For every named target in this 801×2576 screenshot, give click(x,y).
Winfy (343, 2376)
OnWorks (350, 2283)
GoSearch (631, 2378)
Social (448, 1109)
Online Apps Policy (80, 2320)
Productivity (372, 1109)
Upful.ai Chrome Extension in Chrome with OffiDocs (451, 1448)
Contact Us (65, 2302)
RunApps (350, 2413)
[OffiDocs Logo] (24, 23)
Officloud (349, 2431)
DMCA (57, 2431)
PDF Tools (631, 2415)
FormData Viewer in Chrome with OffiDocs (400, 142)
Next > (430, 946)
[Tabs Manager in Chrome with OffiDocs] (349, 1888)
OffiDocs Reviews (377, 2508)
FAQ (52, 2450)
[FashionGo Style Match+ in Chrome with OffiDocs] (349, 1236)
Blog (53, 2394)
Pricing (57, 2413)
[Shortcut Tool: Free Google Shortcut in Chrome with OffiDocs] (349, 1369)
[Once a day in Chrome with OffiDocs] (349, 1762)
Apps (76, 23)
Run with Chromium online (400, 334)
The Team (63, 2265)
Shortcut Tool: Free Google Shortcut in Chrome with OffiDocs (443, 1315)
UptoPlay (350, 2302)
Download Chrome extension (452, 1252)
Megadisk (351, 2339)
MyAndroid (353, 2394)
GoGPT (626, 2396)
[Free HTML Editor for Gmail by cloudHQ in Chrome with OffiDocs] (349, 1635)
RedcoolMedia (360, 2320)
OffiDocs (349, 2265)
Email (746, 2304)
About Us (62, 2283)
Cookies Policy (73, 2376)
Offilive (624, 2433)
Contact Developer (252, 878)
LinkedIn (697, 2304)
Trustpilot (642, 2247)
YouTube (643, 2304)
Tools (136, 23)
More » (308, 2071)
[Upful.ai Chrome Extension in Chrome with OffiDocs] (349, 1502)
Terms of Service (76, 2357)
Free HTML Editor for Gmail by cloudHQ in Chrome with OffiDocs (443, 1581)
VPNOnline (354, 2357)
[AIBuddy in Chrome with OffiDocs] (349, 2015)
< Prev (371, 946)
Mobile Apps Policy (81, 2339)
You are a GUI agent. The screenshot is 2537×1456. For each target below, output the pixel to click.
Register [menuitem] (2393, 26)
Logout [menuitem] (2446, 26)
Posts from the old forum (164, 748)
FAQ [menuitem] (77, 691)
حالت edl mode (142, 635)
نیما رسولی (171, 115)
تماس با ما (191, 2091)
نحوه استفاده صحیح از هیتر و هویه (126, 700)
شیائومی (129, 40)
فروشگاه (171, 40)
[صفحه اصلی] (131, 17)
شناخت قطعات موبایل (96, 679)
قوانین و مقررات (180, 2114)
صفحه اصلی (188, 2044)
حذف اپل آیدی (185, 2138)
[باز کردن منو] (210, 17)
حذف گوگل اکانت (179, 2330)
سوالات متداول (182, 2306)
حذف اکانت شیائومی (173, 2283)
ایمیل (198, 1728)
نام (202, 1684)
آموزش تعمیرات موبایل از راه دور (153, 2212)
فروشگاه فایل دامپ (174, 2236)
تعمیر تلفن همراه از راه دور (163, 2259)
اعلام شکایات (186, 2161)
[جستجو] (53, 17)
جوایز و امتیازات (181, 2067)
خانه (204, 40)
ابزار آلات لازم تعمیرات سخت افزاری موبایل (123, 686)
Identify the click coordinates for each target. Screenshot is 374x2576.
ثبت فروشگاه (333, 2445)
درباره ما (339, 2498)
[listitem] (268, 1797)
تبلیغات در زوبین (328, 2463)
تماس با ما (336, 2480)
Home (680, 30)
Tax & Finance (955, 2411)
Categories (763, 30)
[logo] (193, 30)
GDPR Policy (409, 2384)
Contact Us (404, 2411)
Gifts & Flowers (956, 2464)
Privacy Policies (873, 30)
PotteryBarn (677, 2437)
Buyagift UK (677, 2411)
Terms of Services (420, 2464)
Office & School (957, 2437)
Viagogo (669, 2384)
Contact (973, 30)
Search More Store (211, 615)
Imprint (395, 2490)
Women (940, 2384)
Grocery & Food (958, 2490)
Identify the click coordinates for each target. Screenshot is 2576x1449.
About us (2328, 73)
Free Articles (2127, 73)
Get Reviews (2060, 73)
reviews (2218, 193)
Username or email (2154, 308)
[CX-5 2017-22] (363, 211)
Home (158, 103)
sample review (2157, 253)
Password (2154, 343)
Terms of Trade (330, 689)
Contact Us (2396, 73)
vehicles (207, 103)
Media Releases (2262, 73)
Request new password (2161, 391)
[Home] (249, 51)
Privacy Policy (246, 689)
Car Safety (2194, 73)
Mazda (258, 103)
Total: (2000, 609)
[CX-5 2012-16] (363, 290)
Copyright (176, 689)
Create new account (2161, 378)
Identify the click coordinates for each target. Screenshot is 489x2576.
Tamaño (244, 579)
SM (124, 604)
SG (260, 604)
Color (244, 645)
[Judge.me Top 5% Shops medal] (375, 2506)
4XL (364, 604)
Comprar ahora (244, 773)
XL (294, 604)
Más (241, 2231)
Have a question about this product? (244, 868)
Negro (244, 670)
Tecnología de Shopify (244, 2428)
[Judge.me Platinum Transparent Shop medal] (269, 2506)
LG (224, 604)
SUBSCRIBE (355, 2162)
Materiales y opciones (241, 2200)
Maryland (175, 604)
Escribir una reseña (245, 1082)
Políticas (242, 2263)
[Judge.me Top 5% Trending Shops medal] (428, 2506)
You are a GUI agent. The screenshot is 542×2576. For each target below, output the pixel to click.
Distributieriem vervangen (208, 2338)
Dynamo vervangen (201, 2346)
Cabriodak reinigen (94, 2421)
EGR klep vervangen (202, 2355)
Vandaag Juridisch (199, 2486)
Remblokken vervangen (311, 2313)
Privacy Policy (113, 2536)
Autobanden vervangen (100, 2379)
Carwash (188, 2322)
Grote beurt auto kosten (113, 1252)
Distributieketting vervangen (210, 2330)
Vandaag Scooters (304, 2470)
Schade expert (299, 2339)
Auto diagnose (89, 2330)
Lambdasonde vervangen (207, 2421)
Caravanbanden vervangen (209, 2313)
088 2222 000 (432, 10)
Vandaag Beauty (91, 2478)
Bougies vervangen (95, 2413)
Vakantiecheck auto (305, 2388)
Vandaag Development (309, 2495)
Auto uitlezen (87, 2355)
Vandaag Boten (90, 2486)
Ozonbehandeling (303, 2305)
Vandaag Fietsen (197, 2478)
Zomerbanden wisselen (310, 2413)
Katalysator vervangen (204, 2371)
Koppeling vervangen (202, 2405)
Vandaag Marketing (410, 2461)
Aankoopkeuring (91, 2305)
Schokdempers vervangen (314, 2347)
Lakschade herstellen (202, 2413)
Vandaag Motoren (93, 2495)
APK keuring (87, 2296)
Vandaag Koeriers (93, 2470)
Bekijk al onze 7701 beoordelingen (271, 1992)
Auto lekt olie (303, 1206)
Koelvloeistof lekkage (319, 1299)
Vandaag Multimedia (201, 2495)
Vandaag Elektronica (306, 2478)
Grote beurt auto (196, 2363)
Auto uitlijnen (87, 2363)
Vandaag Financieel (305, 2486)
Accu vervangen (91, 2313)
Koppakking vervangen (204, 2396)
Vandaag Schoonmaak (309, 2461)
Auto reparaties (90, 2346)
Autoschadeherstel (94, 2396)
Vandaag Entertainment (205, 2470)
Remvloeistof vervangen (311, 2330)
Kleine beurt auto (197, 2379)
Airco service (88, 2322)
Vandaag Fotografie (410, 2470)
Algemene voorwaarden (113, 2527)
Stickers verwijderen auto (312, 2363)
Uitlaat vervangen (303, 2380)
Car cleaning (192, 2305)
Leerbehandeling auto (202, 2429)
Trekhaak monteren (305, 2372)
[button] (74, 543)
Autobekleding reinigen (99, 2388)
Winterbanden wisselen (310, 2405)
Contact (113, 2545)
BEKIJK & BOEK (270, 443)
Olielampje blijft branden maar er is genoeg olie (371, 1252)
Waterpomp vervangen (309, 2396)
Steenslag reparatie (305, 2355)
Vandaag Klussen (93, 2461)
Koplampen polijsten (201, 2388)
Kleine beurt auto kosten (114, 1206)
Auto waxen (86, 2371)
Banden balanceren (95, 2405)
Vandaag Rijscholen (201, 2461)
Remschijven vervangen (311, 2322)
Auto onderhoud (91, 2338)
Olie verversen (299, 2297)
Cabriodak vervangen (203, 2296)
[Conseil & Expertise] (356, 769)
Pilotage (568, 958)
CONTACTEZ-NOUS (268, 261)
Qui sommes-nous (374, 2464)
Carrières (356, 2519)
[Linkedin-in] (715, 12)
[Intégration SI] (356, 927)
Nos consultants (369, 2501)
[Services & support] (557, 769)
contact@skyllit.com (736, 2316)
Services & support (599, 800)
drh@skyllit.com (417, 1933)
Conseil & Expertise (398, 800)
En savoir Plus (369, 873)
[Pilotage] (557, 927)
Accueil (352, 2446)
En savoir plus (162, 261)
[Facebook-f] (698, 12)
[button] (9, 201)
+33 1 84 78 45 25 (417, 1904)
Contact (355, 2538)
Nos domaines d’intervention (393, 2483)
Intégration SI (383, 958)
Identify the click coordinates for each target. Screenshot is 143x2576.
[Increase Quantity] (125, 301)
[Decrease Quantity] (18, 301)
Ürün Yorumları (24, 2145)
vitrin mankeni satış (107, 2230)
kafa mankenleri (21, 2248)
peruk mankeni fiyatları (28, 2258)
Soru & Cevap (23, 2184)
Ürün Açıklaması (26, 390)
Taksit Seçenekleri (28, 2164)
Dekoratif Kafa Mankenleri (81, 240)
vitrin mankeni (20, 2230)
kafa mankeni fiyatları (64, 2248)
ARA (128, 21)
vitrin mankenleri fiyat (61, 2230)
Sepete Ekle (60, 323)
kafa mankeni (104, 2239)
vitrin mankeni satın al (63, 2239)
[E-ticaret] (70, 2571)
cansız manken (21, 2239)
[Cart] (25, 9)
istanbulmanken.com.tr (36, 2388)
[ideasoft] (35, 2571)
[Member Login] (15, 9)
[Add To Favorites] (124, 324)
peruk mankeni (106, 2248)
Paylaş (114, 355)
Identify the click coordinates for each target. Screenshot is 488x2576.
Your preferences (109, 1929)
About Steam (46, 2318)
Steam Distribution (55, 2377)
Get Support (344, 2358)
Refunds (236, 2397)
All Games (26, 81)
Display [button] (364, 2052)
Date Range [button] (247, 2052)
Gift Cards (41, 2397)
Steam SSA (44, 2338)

• • • •

Exercise:
Among the records above, find each line containing the string "Policy" and copy it.

Reply to the exercise:
Online Apps Policy (80, 2320)
Cookies Policy (73, 2376)
Mobile Apps Policy (81, 2339)
GDPR Policy (409, 2384)
Privacy Policy (246, 689)
Privacy Policy (113, 2536)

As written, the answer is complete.